简体   繁体   English

如何有效地加载稀疏矩阵?

[英]How to load a sparse matrix efficiently?

Given a file with this structure: 给定具有此结构的文件:

  • Single column lines are keys 单列线是键
  • Non-zero values of the keys 键的非零值

For example: 例如:

abc
ef 0.85
kl 0.21
xyz 0.923
cldex 
plax 0.123
lion -0.831

How to create a sparse matrix, csr_matrix ? 如何创建稀疏矩阵, csr_matrix

('abc', 'ef') 0.85
('abc', 'kl') 0.21
('abc', 'xyz') 0.923
('cldex', 'plax') 0.123
('cldex', 'lion') -0.31

I've tried: 我试过了:

from collections import defaultdict

x = """abc
ef  0.85
kl  0.21
xyz 0.923
cldex 
plax    0.123
lion    -0.831""".split('\n')

k1 = ''
arr = defaultdict(dict)
for line in x:
    line = line.strip().split('\t')
    if len(line) == 1:
        k1 = line[0]
    else:
        k2, v = line
        v = float(v)
        arr[k1][k2] = v

[out] [OUT]

>>> arr
defaultdict(dict,
            {'abc': {'ef': 0.85, 'kl': 0.21, 'xyz': 0.923},
             'cldex': {'plax': 0.123, 'lion': -0.831}})
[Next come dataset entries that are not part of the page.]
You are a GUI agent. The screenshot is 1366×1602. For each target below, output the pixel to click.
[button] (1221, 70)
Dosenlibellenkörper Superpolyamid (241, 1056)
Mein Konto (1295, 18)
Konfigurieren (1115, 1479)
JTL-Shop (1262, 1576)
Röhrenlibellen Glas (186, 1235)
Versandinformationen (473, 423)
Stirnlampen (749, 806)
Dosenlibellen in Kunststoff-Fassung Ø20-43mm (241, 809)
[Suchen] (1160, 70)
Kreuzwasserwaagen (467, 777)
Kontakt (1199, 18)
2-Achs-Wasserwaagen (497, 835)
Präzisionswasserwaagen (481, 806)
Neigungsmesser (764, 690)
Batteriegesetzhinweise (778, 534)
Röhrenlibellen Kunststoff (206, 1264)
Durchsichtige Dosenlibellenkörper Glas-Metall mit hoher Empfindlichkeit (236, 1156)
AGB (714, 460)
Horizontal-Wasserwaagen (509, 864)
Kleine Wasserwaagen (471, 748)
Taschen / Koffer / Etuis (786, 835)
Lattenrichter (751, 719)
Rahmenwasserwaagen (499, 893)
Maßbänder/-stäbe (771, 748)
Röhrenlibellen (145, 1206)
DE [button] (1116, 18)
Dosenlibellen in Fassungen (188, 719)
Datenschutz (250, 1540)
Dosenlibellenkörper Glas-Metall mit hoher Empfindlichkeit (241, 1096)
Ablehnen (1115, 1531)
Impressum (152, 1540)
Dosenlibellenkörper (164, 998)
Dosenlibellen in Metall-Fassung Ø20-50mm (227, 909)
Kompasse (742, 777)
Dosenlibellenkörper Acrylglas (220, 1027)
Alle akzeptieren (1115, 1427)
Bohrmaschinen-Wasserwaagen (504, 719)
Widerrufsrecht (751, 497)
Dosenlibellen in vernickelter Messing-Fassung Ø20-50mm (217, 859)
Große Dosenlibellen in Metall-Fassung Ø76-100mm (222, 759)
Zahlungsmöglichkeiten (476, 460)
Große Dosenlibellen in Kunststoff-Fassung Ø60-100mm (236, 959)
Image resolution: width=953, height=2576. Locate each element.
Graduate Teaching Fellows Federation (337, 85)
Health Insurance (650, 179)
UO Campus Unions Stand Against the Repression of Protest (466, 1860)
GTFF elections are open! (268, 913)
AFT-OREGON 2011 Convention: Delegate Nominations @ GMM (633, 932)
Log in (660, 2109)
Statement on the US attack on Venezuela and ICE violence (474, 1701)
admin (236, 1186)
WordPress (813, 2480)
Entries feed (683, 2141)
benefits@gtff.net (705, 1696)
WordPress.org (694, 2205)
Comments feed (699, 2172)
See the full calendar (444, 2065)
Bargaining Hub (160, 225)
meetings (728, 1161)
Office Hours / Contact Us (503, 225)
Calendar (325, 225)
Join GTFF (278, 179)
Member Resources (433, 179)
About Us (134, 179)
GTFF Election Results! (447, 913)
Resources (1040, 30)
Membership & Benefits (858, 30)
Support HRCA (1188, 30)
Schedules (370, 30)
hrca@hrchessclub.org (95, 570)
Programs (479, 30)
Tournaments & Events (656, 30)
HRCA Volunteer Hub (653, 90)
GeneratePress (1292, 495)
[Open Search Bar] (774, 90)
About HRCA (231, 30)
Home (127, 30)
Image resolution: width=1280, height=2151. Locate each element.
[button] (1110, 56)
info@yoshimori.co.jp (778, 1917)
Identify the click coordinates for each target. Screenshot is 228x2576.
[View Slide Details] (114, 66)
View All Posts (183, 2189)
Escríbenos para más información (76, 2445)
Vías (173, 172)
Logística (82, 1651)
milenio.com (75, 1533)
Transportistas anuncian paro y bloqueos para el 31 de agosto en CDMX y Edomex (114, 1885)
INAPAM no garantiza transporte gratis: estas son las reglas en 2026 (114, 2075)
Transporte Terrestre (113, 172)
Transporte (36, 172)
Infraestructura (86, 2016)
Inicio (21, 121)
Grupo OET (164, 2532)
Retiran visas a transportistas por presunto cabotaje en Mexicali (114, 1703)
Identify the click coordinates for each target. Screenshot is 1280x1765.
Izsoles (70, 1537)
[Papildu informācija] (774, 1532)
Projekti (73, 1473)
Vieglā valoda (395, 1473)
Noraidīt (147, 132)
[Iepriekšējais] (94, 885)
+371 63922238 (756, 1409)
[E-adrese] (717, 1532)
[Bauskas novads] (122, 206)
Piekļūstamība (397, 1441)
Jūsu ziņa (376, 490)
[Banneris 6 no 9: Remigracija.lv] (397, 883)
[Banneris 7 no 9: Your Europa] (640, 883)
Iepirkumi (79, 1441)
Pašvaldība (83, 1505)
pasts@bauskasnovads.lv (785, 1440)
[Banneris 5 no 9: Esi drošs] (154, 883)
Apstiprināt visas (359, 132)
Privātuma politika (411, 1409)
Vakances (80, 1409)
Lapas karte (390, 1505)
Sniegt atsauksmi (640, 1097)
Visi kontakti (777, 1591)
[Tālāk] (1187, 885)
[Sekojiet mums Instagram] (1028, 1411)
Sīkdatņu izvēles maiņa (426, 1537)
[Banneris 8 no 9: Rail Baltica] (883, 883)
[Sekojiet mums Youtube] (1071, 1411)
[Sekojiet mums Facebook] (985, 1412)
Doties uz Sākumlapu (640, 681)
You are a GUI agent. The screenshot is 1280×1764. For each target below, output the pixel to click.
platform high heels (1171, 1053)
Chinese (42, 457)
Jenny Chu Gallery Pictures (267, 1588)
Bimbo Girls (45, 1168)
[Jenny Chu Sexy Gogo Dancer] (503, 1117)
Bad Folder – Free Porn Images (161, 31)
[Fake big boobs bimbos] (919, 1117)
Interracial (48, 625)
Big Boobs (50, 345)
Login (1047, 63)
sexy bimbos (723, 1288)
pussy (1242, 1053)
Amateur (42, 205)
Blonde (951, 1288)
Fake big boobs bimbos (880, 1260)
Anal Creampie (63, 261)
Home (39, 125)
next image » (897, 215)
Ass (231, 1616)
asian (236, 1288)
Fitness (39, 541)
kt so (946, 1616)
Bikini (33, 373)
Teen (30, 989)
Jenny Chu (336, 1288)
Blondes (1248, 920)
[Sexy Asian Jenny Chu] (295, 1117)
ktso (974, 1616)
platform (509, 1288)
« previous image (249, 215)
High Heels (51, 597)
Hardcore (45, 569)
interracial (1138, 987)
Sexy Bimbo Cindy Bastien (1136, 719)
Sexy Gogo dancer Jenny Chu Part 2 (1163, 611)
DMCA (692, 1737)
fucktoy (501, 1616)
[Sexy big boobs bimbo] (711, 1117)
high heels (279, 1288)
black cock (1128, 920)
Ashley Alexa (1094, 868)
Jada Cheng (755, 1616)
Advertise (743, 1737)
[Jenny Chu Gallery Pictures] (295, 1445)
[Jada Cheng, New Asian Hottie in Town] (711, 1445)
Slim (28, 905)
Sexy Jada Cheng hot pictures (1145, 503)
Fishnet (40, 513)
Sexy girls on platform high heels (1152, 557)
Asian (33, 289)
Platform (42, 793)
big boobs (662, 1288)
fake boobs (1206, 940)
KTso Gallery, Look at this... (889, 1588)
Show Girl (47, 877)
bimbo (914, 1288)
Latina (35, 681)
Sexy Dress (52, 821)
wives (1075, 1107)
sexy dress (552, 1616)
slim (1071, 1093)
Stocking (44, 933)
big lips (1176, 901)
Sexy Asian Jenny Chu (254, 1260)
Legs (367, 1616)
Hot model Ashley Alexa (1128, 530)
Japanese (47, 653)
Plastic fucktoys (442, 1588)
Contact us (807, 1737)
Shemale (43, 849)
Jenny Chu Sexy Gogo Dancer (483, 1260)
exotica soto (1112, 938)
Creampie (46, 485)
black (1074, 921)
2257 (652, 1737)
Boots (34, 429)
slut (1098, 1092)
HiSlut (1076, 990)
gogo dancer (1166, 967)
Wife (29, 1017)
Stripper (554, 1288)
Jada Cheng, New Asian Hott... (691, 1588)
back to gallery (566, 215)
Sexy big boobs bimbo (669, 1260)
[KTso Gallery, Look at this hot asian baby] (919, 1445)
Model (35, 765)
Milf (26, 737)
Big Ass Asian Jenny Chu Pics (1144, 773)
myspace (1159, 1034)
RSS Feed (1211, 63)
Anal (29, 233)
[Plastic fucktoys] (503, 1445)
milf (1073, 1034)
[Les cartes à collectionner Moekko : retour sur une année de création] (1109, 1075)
Having the nested dict structure isn't as convenient as the scipy sparse matrix structure. 具有嵌套的dict结构不如scipy稀疏矩阵结构方便。

Is there a way to read the file in the given format above easily into any of the scipy sparse matrix object? 有没有办法轻松地将上面给定格式的文件读入任何scipy稀疏矩阵对象?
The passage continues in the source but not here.